START DATA
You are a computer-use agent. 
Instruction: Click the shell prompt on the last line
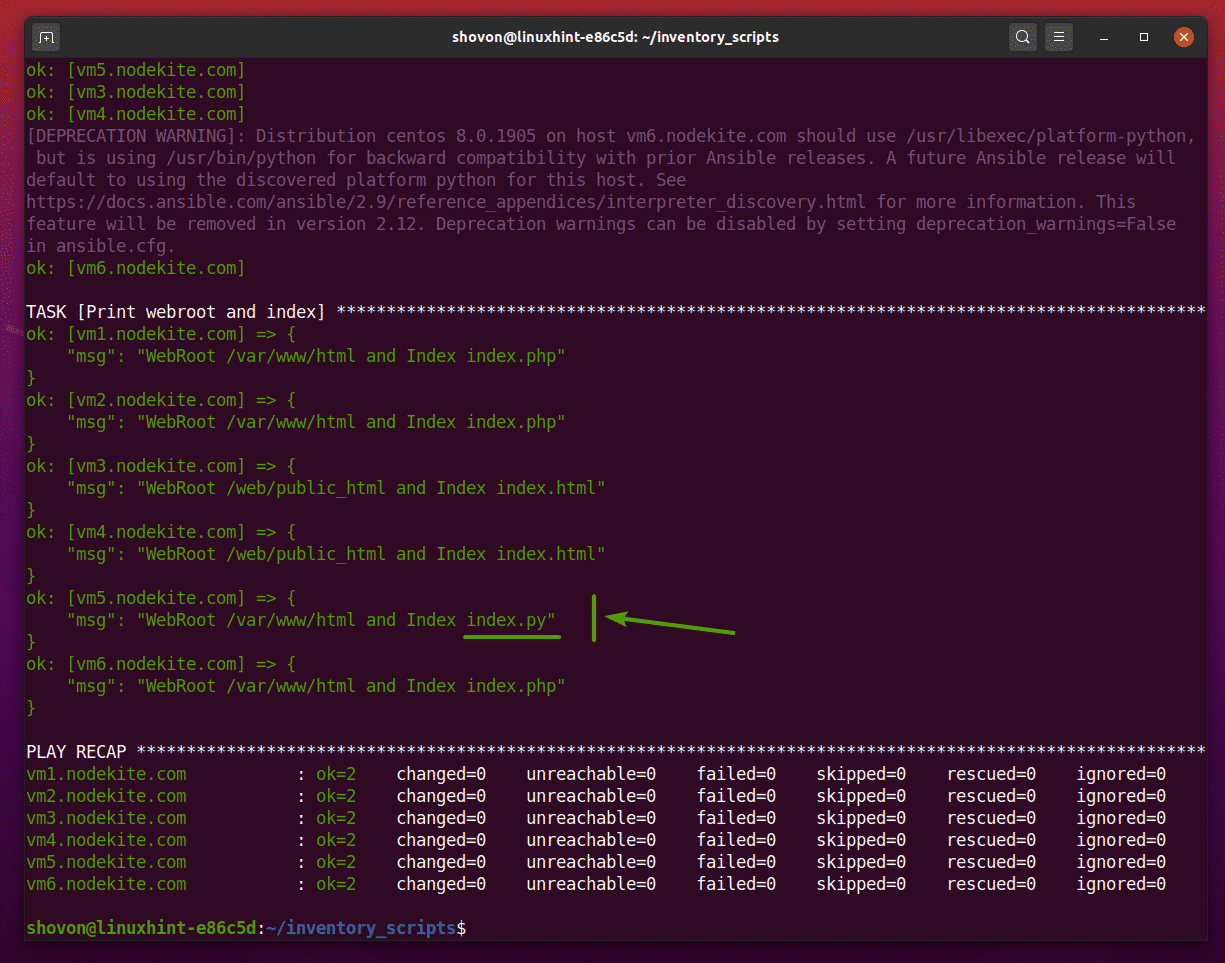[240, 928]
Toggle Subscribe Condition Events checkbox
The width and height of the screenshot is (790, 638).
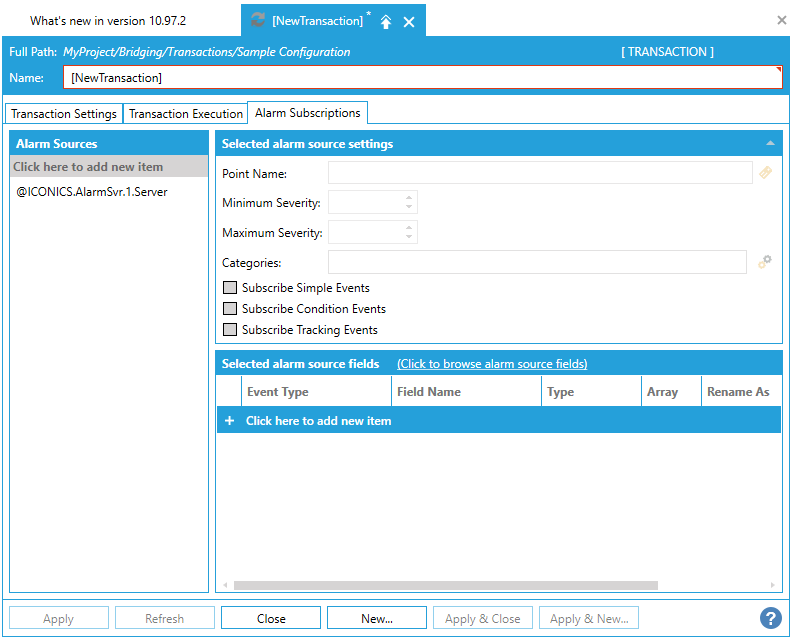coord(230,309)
END DATA
START DATA
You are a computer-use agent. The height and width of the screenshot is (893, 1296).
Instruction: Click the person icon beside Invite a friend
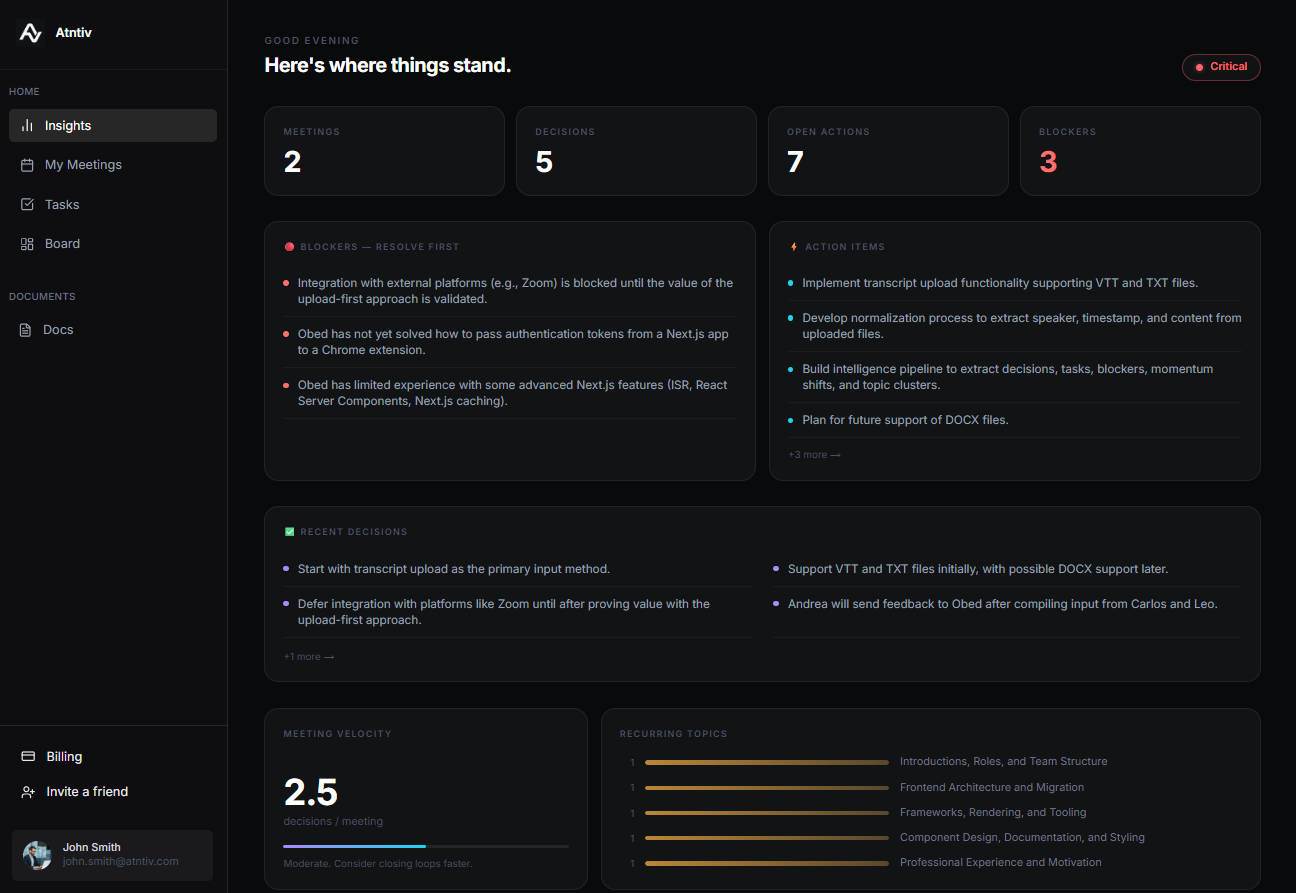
END DATA
__AIM OF THE EXERCISE__
Output the material above exactly, but only from the line that carries "You are a computer-use agent. The" through the line that carries "Instruction: Click the person".

__ANSWER BOX__
You are a computer-use agent. The height and width of the screenshot is (893, 1296).
Instruction: Click the person icon beside Invite a friend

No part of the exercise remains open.